This wasn't it, but you can see the process beginning.
<http://upload.wikimedia.org/wikipedia/commons/8/82/TungstenFilamentHalogenH1Lamp.JPG>

[Phil Hobbs]

And here's another one, showing tungsten crystals growing on the
reflector and support wires:

<http://techno-fandom.org/~hobbit/cars/maint100k/2315oldfdet.jpg>

[DaveC]

Great, for those of us who have access to incancescent bulbs…

Dave
in the non-incandescent USA

[Phil Hobbs]

Well, I have 200 of them in the closet. ;)

You can still get them here, just not in the supermarket. See e.g.
https://www.1000bulbs.com/product/114013/SYLVANIA-12902.html

[dca...@krl.org]

On Saturday, March 28, 2015 at 11:01:00 AM UTC-4, oldy...@yahoo.com wrote:
> How does voltage effect lumens in a incandescent bulb?
>
> A bulb rated 420 lumens at 130VAC will output how many lumens at 115VAC?

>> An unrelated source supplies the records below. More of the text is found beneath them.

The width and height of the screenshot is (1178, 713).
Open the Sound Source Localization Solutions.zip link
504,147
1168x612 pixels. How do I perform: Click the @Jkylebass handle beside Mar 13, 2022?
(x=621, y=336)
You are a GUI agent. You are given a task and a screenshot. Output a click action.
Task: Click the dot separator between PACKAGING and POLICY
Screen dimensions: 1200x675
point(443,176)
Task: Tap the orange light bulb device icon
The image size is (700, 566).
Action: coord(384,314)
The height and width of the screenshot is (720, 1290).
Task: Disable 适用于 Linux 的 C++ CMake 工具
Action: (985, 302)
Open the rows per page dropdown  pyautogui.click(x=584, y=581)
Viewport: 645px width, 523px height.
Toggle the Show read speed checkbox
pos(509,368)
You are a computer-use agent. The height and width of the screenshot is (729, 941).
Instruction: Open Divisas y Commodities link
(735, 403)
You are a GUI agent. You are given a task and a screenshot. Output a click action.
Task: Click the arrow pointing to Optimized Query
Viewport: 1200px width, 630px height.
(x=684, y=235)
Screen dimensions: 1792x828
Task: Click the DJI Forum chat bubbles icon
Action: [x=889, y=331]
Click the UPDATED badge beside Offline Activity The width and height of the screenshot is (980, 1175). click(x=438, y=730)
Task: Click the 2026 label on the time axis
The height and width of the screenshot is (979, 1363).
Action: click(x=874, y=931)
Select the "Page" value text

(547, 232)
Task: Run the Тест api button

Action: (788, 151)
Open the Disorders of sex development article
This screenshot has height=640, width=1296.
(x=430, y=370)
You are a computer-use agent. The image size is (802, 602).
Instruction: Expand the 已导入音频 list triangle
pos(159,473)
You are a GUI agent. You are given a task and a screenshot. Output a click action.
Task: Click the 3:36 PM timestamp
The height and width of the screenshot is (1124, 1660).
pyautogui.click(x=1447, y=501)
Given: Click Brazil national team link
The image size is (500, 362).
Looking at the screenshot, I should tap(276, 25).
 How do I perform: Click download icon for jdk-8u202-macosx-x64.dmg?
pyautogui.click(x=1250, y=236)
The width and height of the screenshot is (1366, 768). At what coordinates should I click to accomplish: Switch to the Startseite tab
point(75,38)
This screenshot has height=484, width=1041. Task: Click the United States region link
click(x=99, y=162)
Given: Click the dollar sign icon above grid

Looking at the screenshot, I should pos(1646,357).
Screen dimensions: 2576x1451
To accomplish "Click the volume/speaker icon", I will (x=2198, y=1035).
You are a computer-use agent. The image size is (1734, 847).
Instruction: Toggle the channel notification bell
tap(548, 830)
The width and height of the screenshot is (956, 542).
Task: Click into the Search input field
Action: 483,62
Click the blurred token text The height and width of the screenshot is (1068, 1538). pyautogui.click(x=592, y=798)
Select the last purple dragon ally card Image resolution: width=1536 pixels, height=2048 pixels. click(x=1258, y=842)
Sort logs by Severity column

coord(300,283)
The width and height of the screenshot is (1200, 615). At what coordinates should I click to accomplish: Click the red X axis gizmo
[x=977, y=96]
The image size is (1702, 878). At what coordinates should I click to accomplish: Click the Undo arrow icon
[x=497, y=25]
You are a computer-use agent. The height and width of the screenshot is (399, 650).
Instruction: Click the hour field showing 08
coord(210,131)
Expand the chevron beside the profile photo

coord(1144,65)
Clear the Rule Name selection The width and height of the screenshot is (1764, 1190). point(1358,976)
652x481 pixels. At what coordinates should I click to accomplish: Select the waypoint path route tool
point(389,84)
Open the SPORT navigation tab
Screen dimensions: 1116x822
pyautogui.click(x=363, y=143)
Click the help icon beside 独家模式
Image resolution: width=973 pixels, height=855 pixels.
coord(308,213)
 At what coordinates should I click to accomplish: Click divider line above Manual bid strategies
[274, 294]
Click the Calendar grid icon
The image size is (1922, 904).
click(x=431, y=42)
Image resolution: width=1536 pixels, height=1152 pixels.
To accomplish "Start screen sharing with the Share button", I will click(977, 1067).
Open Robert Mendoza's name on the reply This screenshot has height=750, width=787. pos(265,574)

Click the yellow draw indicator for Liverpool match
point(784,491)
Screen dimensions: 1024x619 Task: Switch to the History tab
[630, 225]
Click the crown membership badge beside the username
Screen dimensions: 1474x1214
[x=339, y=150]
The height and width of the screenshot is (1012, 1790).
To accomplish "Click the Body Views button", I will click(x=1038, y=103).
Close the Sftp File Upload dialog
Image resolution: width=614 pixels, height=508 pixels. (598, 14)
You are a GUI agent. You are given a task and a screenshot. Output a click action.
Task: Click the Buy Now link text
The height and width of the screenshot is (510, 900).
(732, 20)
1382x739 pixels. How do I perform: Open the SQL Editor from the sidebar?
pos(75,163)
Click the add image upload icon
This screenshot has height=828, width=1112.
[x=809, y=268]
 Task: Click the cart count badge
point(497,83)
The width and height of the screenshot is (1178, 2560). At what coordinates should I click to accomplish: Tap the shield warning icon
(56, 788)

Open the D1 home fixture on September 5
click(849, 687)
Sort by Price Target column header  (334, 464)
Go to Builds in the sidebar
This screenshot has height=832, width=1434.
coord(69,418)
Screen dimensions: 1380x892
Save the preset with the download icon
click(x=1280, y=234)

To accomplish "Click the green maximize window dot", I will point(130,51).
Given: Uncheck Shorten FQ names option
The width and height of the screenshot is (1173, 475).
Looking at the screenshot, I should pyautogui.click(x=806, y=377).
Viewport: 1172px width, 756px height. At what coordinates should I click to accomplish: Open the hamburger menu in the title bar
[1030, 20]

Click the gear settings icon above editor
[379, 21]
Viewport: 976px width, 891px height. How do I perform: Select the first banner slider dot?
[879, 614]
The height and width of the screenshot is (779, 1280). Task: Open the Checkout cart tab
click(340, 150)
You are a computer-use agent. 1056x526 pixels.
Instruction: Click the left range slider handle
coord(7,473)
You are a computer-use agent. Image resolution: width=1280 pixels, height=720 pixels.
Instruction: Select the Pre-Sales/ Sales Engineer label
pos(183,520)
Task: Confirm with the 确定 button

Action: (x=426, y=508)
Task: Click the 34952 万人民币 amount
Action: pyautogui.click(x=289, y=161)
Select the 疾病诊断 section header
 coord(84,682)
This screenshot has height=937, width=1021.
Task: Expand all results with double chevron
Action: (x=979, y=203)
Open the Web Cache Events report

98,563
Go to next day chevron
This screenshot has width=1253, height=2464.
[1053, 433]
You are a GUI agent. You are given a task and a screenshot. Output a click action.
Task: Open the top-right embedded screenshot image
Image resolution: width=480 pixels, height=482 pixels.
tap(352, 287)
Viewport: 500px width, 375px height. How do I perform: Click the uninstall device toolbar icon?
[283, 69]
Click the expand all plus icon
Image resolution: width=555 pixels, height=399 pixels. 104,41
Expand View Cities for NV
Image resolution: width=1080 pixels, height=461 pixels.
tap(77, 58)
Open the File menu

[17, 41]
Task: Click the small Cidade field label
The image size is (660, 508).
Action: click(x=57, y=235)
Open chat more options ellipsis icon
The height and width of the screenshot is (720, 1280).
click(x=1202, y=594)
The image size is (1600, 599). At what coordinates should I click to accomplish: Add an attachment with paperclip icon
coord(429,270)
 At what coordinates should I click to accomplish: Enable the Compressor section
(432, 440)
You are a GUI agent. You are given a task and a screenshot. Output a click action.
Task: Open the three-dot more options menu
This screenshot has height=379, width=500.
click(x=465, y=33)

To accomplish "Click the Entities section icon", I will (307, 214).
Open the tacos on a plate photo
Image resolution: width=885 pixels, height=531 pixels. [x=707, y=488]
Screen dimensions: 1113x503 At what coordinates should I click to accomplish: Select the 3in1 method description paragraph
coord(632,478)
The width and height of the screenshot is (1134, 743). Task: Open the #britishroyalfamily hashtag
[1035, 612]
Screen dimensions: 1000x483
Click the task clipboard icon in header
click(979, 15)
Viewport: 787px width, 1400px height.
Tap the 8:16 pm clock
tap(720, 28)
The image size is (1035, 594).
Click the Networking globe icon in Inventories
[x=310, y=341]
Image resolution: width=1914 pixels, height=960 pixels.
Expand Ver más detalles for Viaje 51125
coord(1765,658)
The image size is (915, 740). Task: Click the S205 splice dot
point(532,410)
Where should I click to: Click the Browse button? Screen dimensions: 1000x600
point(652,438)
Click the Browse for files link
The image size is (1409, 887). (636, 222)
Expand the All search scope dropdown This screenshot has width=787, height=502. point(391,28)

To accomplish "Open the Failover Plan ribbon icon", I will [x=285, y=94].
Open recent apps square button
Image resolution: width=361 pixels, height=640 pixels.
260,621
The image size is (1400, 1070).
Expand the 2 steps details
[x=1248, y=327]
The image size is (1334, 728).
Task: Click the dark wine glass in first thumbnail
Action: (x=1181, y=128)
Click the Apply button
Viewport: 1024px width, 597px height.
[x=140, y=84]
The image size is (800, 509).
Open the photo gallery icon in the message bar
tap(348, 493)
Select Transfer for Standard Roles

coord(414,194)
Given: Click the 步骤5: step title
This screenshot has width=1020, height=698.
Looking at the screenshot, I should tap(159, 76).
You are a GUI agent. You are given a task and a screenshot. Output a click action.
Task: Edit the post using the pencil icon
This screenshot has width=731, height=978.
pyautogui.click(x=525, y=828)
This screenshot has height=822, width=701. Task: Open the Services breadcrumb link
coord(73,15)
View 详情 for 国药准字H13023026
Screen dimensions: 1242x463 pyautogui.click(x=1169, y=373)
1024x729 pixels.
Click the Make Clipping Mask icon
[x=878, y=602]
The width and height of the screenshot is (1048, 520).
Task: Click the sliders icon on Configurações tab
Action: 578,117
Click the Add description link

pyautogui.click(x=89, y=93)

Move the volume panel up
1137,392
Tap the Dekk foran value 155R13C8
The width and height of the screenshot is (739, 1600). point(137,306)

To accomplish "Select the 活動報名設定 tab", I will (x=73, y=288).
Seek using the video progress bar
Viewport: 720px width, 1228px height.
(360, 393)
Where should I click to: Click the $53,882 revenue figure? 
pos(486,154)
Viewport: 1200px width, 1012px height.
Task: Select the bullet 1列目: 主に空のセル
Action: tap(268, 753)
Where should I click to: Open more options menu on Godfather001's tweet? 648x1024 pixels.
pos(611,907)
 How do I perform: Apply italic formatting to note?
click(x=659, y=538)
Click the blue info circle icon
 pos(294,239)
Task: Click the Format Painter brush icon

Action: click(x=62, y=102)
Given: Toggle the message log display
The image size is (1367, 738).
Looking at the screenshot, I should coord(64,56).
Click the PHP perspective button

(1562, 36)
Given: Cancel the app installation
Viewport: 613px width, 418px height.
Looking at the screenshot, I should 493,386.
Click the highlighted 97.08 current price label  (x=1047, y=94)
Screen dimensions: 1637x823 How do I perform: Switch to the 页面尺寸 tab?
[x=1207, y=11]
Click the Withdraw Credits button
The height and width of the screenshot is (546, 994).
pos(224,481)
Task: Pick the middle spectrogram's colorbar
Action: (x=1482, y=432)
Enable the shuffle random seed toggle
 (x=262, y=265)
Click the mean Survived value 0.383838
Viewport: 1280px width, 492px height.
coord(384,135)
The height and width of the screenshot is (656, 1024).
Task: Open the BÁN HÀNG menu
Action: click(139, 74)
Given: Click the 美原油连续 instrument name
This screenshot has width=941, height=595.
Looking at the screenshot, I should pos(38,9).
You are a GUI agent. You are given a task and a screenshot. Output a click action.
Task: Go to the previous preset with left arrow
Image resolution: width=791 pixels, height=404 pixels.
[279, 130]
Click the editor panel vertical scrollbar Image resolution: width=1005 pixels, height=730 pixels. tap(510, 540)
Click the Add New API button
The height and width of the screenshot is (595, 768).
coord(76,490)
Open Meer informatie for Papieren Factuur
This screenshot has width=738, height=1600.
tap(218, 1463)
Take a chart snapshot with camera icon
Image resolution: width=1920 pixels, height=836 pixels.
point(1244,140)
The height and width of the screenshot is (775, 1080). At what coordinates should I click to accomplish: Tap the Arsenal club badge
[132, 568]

This is not what you asked, but have you calculated the cost of the electricity to run that bulb? A 40 watt bulb rated at 420 lumens at 130 volts has an average life of 1000 hours. So at 130 volts you get 420,000 lumen hours and consume 40,000 watt hours. If the power is 0.10 per kilowatt hour then the cost of electricity is $4. or 105,000 lumen hours per dollar for the electricity.

At 10 % lower voltage you get about 294 lumens . so for 1000 hours of operation you will get 294,000 lumen hours and assuming 10% less wattage, that would cost in electricity 3.60. Or 82,000 lumen hours per dollar of electricity.

A high efficientcy 4 watt LED will put out about 400 lumens and consume about forty cents of electricity per 1000 hours.

Dan

[k...@zzz.com]

On Mon, 30 Mar 2015 15:54:23 -0400, Phil Hobbs
<pcdhSpamM...@electrooptical.net> wrote:

>On 03/30/2015 03:47 PM, DaveC wrote:
>> 30% lower light and three times the life is the usual rule for 10% lower
>>> voltage.
>>>
>>> Cheers
>>> Phil Hobbs
>> Great, for those of us who have access to incancescent bulbs…
>>
>> Dave
>> in the non-incandescent USA
>>
>
>Well, I have 200 of them in the closet. ;)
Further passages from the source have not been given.